Stephen G Simpson simpson at math.psu.edu
Fri Feb 19 18:15:28 EST 1999


Robert Tragesser's posting of 18 Feb 1999 20:41:38 suggests the
existence of scientifically significant distinctions between physical
and mathematical and computational methods of reasoning, even when
these methods lead to identical or at least compatible conclusions.
And I guess Tragesser is trying to hint that the same kinds of
distinctions may come into play within mathematics, in the sense that
a piece of non-logical geometrical or diagrammatic reasoning may be
sometimes be somehow more satisfying than a sequence of syllogisms
leading to identical or at least compatible conclusions.

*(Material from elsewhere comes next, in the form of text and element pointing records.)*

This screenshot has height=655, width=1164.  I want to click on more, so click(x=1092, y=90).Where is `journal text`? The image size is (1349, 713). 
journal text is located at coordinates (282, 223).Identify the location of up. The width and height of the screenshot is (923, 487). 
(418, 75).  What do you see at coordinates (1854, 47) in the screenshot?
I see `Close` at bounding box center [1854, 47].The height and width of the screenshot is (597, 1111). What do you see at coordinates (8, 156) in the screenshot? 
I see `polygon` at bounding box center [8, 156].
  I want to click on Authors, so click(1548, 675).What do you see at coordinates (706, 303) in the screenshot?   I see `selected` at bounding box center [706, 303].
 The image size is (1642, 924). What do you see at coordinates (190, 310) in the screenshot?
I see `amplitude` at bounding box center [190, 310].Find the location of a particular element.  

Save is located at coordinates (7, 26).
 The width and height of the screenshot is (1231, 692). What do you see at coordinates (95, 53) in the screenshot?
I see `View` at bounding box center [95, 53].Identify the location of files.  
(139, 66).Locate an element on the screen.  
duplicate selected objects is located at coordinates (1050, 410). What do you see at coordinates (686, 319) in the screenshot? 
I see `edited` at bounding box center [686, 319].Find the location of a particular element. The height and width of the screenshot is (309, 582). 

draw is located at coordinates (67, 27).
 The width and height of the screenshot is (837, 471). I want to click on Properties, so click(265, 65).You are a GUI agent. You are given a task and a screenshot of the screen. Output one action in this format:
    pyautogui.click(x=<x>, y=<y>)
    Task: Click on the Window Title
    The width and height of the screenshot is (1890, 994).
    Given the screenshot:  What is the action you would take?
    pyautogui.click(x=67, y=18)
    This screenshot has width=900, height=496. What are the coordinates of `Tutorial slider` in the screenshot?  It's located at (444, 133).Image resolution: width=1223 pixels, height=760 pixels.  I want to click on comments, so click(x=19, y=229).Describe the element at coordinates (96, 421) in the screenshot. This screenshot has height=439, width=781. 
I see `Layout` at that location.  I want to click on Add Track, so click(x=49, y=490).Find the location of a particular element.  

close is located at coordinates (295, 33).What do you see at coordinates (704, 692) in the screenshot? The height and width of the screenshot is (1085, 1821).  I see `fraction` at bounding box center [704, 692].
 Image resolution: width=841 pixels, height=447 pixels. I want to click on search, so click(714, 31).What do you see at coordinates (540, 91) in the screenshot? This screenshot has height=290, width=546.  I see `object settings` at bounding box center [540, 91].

In my opinion, Tragesser's point is correct as far as it goes, but it
misses the point of the remark of Dubucs in 12 Feb 1999 06:02:14 which
initiated this thread.  According to Dubucs:

 > there is an increasingly fashionable tendancy to consider again
 > geometric reasoning by means of diagrams or figures as somehow
 > irreducible to logical inference. 

Later, in 16 Feb 1999 09:48:52, Dubucs quoted from an essay by someone
named Boi in a book called `Revolutions in Mathematics':

  "Thom asserts that the "phantasmatic" solution which characterizes
  modern mathematics is that which consists in generating the
  continuous from the discrete. It is the paradigmatic solution
  proposed by those who have developed a conception of mathematics
  based on set theory according tho which our understanding of the
  continuum is reduced to and explained by the (discrete) model of the
  field of real numbers R (e.g. of the real straight line), and any
  purely geometric explanation of the continuum is dismissed in favour
  of a reduction to the arithmetical model" (p. 190) 

  "There are certain fundamental intuitions which inspire and guide
  mathematical discovery and development; they are alinguistic and
  cannot be completely formalized. An example is the spatial
  continuum, which cannot be reduced to any axiomatic construction"
  (p. 207)
  
In other words, according to Thom and Boi, the understanding achieved
by geometrical intuition is somehow totally incompatible with and
inaccessible to logical formalization.  According to them, the
standard set-theoretical or arithmetical explanation of the continuum
is worthless.  It is to be discarded in favor of an unspecified kind
of purely geometrical understanding.  Even the standard
definition-theorem-proof model of mathematical exposition is to be
discarded, in favor of -- what?  There is a certain mystical or
Brouwerian overtone here.  It is a call for rebellion against the
allegedly crippling bonds of logic.

I now have Boi's essay and I'll comment more on it later.